简体   繁体   中英

Get smart Excel table with Apache POI

I'm using code below to convert.csv file into.xlsx. It works okay, but customer want to get "smart Excel table" (with filters etc, format as table in Microsoft Excel).

Using Apache NiFI and Groovy:

@Grab("org.apache.poi:poi:3.16")
@Grab("org.apache.poi:poi-ooxml:3.16")
import org.apache.poi.xssf.usermodel.*;
import org.apache.poi.ss.usermodel.*;
import org.apache.poi.xssf.streaming.*;
import org.apache.commons.io.IOUtils
import java.nio.charset.StandardCharsets

def flowFile = session.get()
if(!flowFile)
   return

flowFile = session.write(flowFile, { inputStream, outputStream ->
try {
        SXSSFWorkbook workBook = new SXSSFWorkbook();
        workBook.setCompressTempFiles(true);

        SXSSFSheet sheet = workBook.createSheet("Sheet");
        sheet.setRandomAccessWindowSize(1000);

        String currentLine = null;
        int RowNum = 0;
        BufferedReader br = new BufferedReader(new InputStreamReader(inputStream));
        while ((currentLine = br.readLine()) != null) {
            String[] str = currentLine.split(",");            

            Row currentRow = sheet.createRow(RowNum);
            for(int i=0;i<str.length;i++){
                currentRow.createCell(i).setCellValue(str[i]);
            }
            RowNum++;

            if (RowNum % 1000 == 0) {
                println RowNum;
            }
        }
        workBook.write(outputStream);
        fileOutputStream.close();
    } catch (Exception ex) {
        ex.printStackTrace();
    }


} as StreamCallback)

session.transfer(flowFile, REL_SUCCESS)

My version looks like: 在此处输入图像描述

Customer want to get smth like this:

在此处输入图像描述

How can I achieve this?

At first: Reading CSV files row by row as plain text files and the split by delimiter is error prone.

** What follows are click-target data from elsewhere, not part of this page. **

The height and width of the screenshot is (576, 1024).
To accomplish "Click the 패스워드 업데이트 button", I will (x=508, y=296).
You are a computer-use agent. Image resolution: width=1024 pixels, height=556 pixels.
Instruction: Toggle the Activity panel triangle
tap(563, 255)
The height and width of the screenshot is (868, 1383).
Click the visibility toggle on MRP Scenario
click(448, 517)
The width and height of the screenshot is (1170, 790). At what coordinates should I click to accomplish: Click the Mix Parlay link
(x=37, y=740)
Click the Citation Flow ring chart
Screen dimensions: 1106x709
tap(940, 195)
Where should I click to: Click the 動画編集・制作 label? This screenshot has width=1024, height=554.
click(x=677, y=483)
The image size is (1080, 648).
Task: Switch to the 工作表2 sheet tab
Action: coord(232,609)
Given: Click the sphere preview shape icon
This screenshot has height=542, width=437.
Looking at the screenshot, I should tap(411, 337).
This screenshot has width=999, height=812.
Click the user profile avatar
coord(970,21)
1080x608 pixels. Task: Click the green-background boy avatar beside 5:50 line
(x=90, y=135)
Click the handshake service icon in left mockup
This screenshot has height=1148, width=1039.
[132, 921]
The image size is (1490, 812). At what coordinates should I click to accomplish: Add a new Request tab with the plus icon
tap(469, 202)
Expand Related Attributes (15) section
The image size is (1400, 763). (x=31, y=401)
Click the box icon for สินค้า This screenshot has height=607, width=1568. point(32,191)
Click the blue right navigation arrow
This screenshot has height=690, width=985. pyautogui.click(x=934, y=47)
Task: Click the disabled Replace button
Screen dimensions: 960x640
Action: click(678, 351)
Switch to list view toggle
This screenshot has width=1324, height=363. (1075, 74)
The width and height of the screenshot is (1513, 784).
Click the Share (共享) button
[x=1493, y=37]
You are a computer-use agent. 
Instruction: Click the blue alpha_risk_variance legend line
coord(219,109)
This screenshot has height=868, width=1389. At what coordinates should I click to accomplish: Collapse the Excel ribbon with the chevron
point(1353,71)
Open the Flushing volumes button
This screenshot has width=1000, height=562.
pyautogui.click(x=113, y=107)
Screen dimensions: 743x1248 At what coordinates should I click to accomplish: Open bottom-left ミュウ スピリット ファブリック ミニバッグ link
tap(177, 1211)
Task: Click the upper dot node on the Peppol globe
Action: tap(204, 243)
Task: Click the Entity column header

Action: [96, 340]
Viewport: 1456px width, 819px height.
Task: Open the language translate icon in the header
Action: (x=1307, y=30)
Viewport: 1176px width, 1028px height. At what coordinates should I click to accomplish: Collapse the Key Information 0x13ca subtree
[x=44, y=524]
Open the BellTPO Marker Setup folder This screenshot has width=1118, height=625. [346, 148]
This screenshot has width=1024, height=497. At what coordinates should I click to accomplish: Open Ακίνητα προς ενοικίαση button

There are CSV rules which are not considered by this approach. For example: Values might be surrounded by quotes. There might be spaces between the comma and the next value, which then not should be part of the value. And so on. CSV files should be read using libraries which were made for that. There is opencsv for example.

Creating tables in Excel is part of Apache POI. There is XSSFSheet.createTable . Unfortunately there is no SXSSFSheet.createTable . And you need the streaming version SXSSF because of the size of your CSVs, right?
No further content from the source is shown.